## PROBLEM DETAILS
Copy the lines below exactly, starting at the line that contains "Where should I click to: Click the" and stopping after the last line, and include no other lines.

_ _ _ _ _ _ _

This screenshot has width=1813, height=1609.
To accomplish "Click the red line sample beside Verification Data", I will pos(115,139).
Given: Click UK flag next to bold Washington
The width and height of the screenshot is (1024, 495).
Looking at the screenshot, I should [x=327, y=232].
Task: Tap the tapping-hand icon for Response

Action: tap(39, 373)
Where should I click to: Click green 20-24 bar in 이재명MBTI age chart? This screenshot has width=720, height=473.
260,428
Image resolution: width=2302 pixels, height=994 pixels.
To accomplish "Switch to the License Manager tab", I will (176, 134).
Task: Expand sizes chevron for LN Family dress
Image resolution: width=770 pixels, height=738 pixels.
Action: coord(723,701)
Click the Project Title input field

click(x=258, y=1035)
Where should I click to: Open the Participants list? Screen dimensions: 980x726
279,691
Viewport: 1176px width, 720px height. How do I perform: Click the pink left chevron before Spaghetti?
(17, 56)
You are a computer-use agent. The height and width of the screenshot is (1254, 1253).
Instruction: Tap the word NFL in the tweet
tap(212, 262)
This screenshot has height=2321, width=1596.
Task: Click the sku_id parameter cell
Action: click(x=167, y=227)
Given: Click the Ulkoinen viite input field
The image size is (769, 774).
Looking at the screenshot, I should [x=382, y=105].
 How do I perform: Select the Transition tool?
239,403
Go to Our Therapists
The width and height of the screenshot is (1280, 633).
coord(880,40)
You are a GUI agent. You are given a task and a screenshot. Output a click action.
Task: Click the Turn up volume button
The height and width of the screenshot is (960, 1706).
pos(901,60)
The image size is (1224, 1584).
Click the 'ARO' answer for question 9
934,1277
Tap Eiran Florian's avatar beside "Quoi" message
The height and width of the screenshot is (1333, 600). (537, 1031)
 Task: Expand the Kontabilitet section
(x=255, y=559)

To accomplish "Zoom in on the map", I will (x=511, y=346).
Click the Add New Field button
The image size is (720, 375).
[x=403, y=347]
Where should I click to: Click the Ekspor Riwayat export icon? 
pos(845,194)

_ _ _ _ _ _ _

## SOLUTION BELOW
Where should I click to: Click the Ekspor Riwayat export icon? 
pos(845,194)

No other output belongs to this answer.